3.轻轻打匀后吸出,在1000RPM条件下离心3-5min,弃去上清液,补加1-2mL培养液后吹匀。将细胞悬液按1:2的比例分到新T25瓶中,添加6-8ml按照说明书要求配置的新的*培养基以保持细胞的生长活力,后续传代根据实际情况按1:2~1:5的比例进行。

3)细胞冻存: 收到细胞后建议在培养前3代时冻存一批细胞种子以备后续实验使用。

4)运输用的培养基(灌液培养基)不能再用来培养细胞,请换用按照说明书细胞培养条件新配制的*培养基来培养细胞。  收到细胞后第一次传代建议T25培养瓶1:2传代 。

l 运输形式

低温:(1)1mL冻存管包装干冰运输,收到后-80度冰箱保存过夜后转入液氮或直接复苏,若发现干冰已挥发干净、冻存管瓶盖脱落、破损及细胞有污染,请立即与我们联系。

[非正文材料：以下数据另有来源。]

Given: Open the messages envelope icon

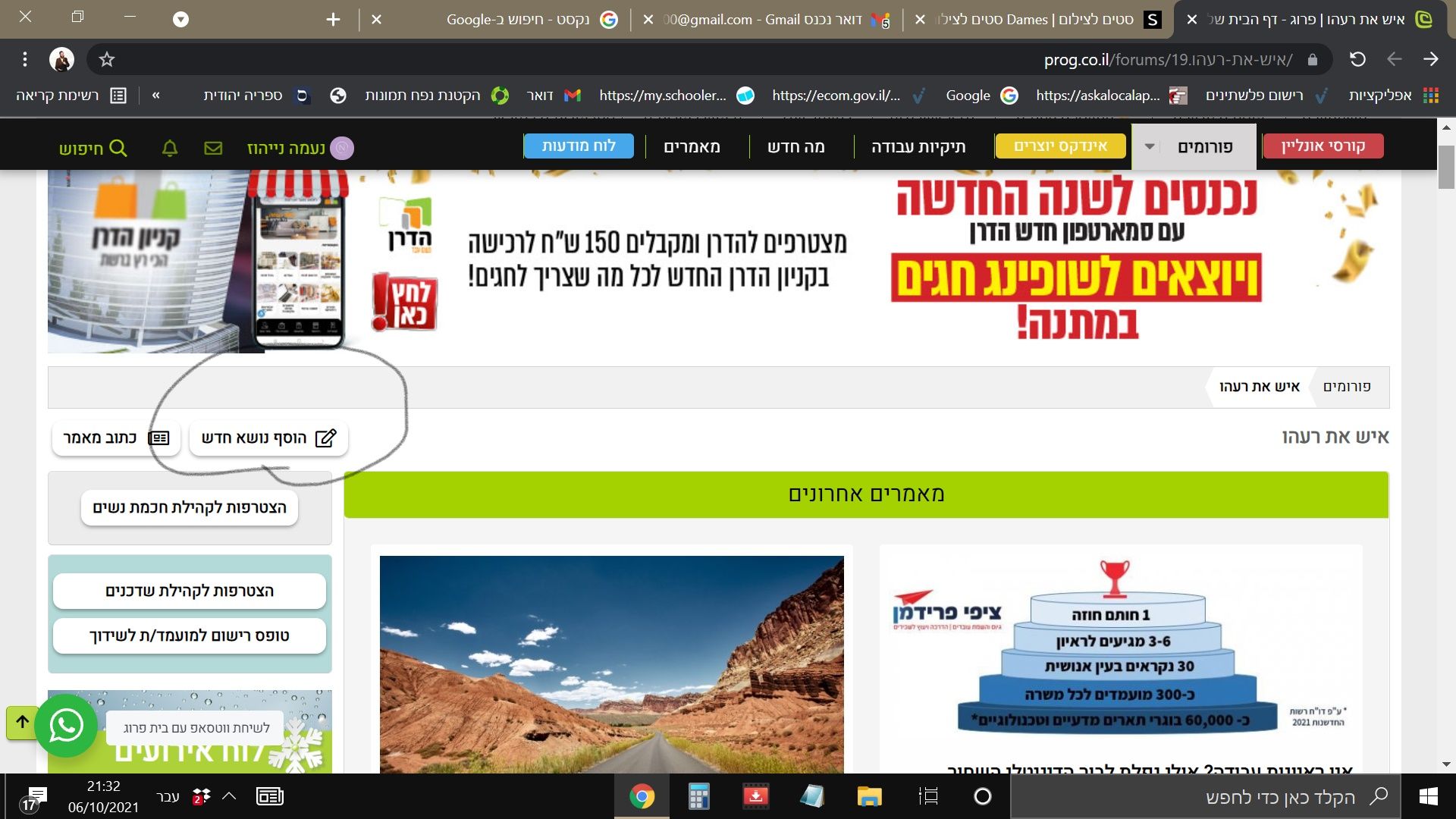Looking at the screenshot, I should tap(214, 148).
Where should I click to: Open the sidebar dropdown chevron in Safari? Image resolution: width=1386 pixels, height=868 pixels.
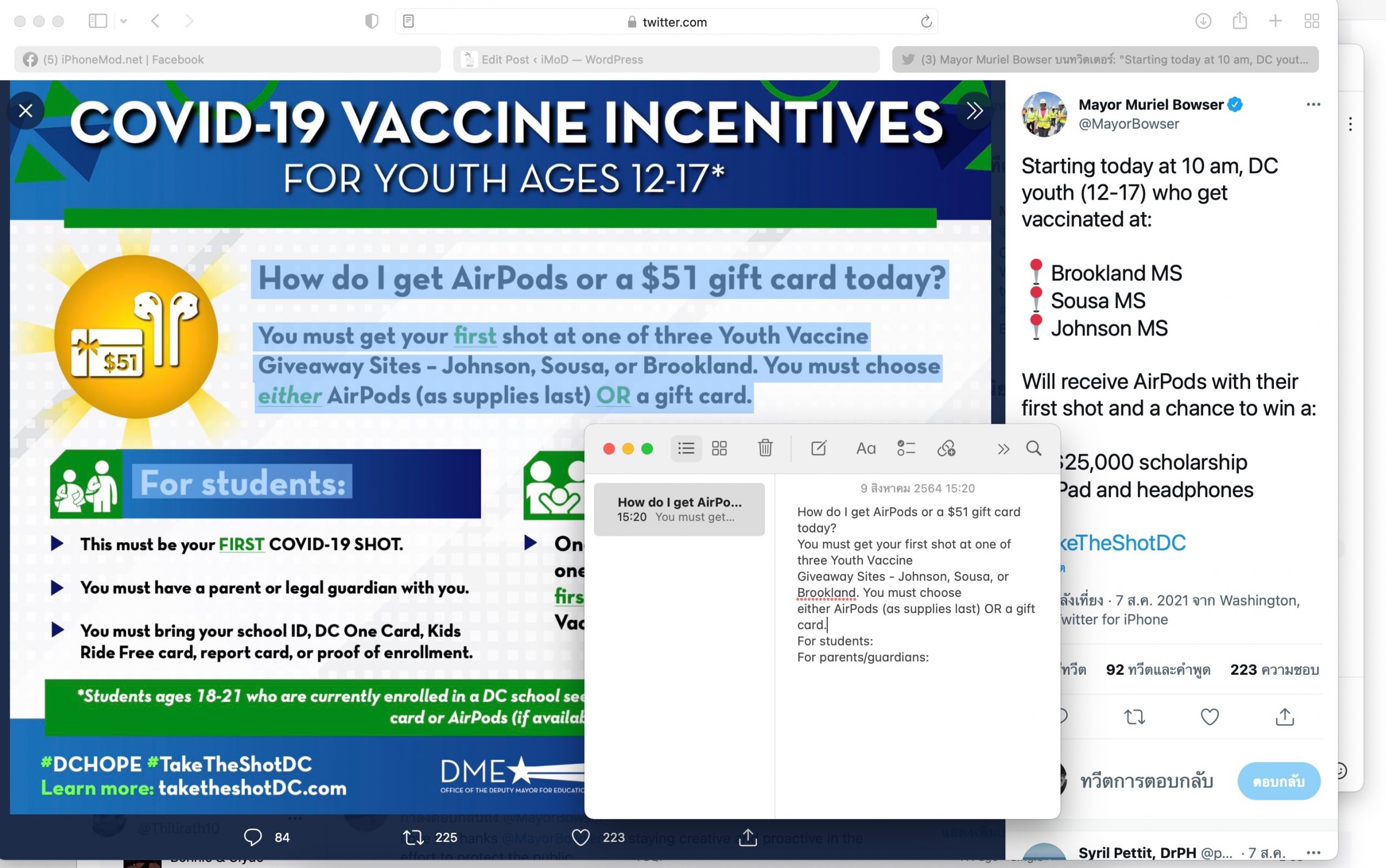click(123, 22)
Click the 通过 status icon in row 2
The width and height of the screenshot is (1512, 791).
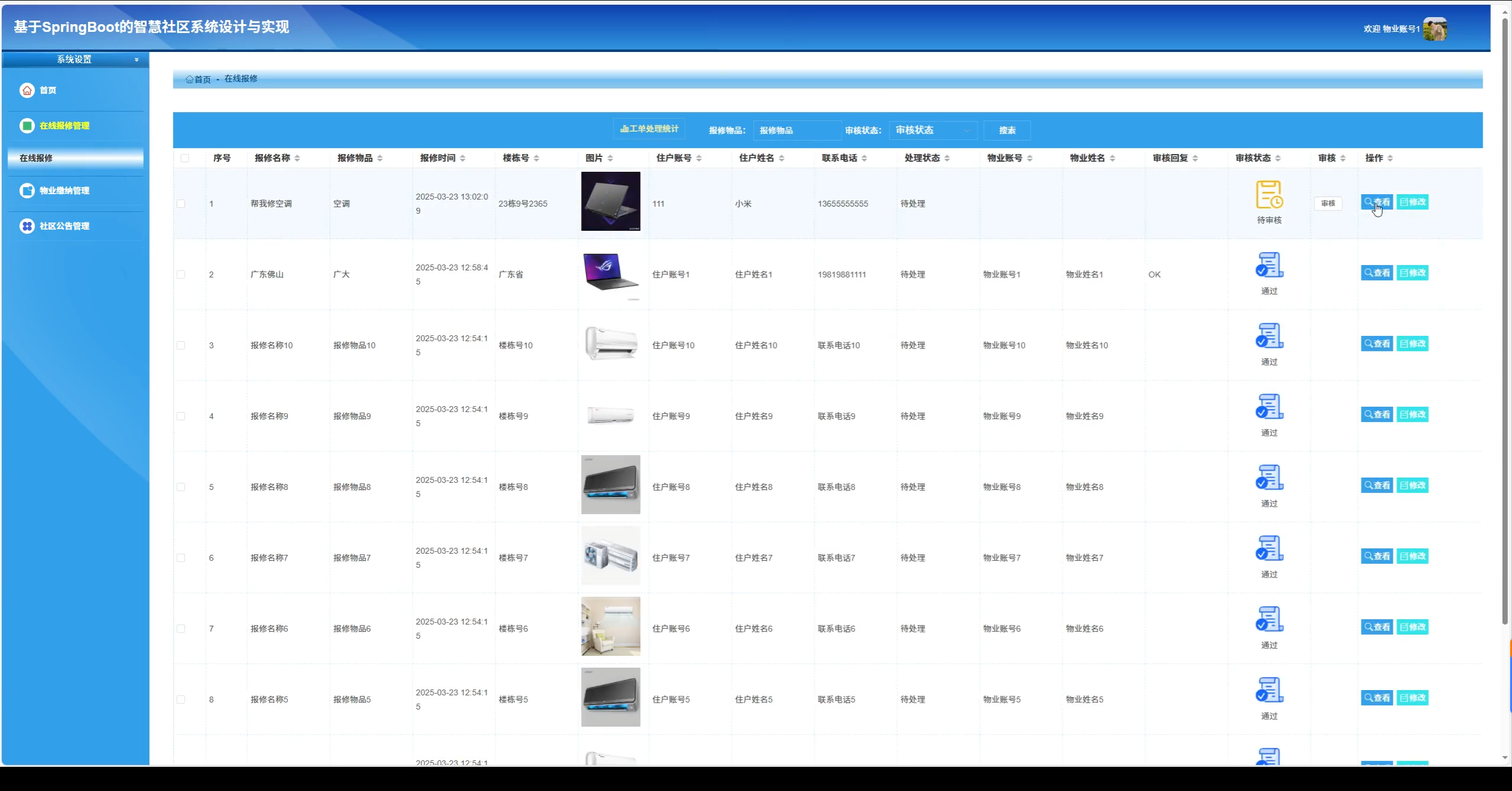[x=1269, y=265]
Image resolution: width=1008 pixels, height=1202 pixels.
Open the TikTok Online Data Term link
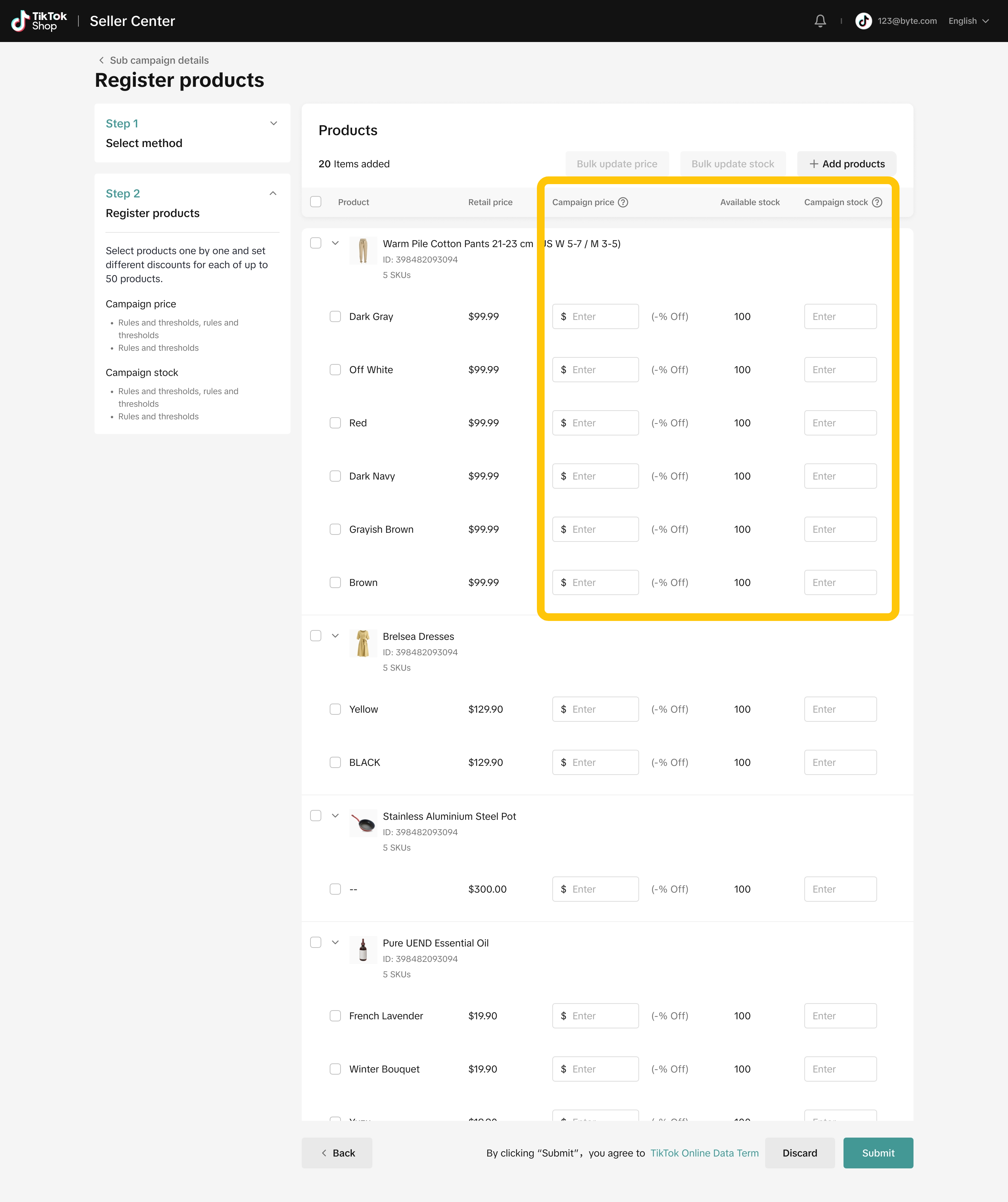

常温: (2) T25瓶复苏的存活细胞常温发货,收到后按照细胞接收后的处理方法操作。

l 生物安全

1. 所有动物细胞均视为有潜在的生物危害性,必须在二级生物安全台内操作,并请注意防护,所有废液及接触过此细胞的器皿需要灭菌后方能丢弃。

2. 建议在复苏冻存细胞时始终使用防护手套、衣服和戴上防护面罩。注意:冻存管浸没在液氮中会泄漏,并会慢慢充满液氮。解冻时,液氮转化成气相可能导致容器爆炸或用危险力吹掉其盖子,从而产生飞扬的碎屑造成人员伤害。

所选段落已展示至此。